Case in point, the 1975 television special/album Really Rosie, in which Carole King and Maurice Sendak joined music and lyrics to the latter’s 1962 mini-books known as The Nutshell Library.
As a Jewish kid growing up in the Midwest, I was completely in awe of both King and Sendak, in sound and vision. I would say I was obsessed with that television special and album.
This past week’s City Center Encore production of the 1980 Off-Broadway adaptation in New York helped me relive the exploration of emotions that haunted me as a kid. From chicken soup to nuts, it was a revival with only a few modern enhancements, and a whole lot of heart.
For fans of today’s Broadway, the cast was a roll-call of top kid talent including School of Rock star Taylor Caldwell as Rosie, Eduardo Hernandez (On Your Feet!), Zell Steele Morrow (Fun Home), Charlie Pollock (The Wild Party), and Anthony Rosenthal (Falsettos) to name a few.
Though the show was well attended by a balance of adults and kids, I spent the weeks before the show shocked how many friends my age had never heard of Really Rosie.
With the exception of one, who claimed it was required viewing in Hebrew school, I couldn’t find a single person who had heard of, let alone saw the original animated half-hour TV special.

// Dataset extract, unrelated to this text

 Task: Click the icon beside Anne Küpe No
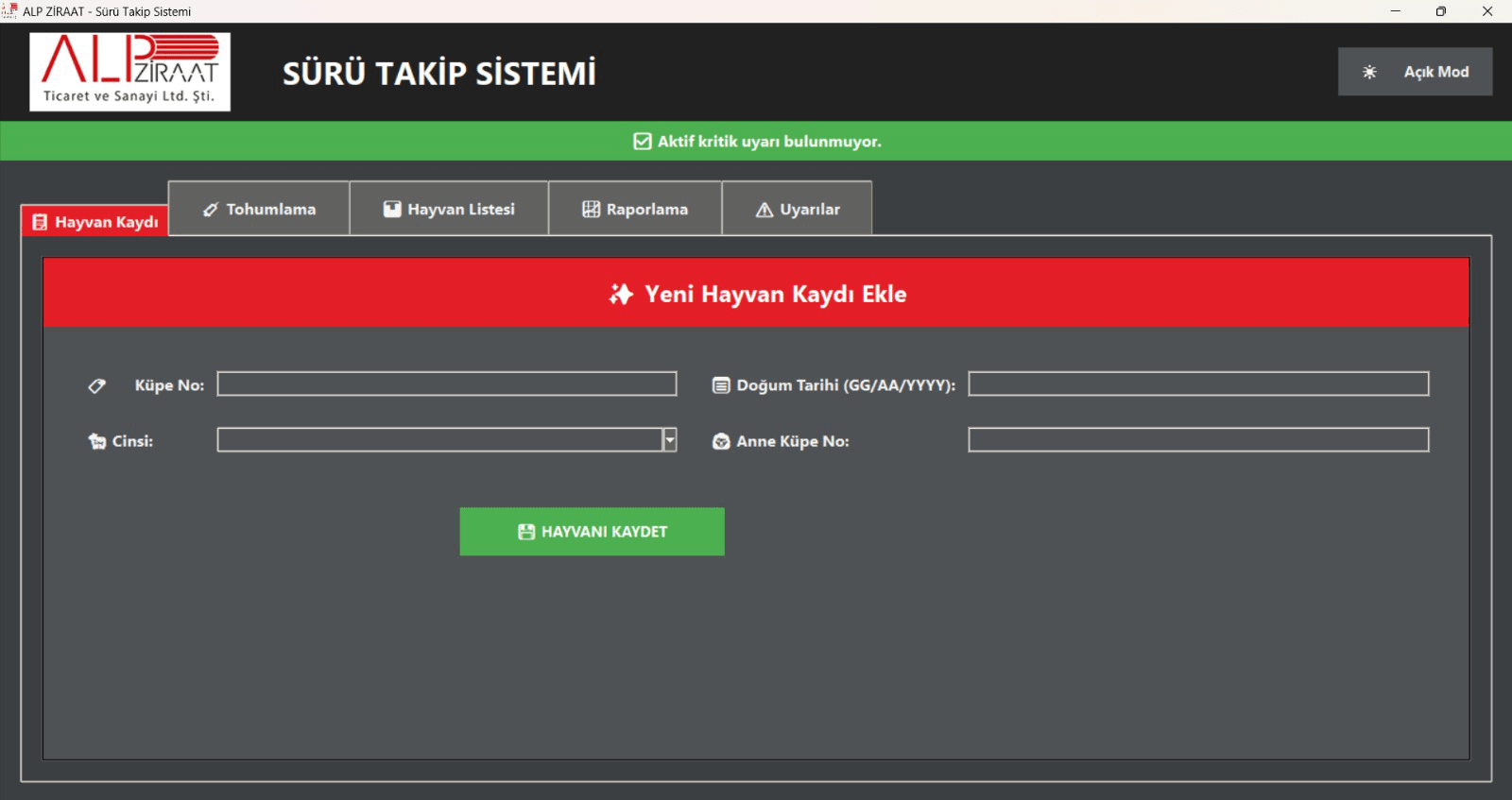point(721,441)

Had I possibly grown up in some Bizarro universe in which Really Rosie didn’t also shape the childhoods of Generation X and those thereafter?
If it wasn’t for YouTube, Spotify or Wikipedia, I’d probably be running around the city like a mad man claiming “Really Rosie’s Real, Really!”
I mean, the Really Rosie special was a ratings success, the album made its way to 20 on the Billboard Top 200 list, and the books are still well stocked at any respectable bookstore still stocked with books. It’s not a niche, obscure local thing, because, um, it’s Carole King and Maurice Sendak for crying out loud. It’s not really a regional thing because as far as I can tell, the broadcast was nationwide and its album considered part of King’s post-Troubadour discography.
Really Rosie, if it did happen to be a part of your formative years, taught lessons as basic as the alphabet and as broached topics as intensely adult as mortality. Even as a kid, I remember thinking it was heavy stuff that most of the special dealt with the possible death Rosie’s brother, only to end in an absurd song called “Chicken Soup with Rice” teaching kids the months of the year.
Watching the revival last week, I was surprised how well it actually holds up. If anything, it’s a throwback to the less cautious tales for tots that flowed from the pen of Dr. Seuss, Roald Dahl, Beatrix Potter and Shel Silverstein.
At this performance, there were no warnings, nor apologies to the audience for the lead children’s sometimes brash behavior and occasional insults towards one another. Like the television special its based on, Really Rosie isn’t always rose-tinted. This was probably the secret to its success in 1975, and certainly its continued legacy in 2017.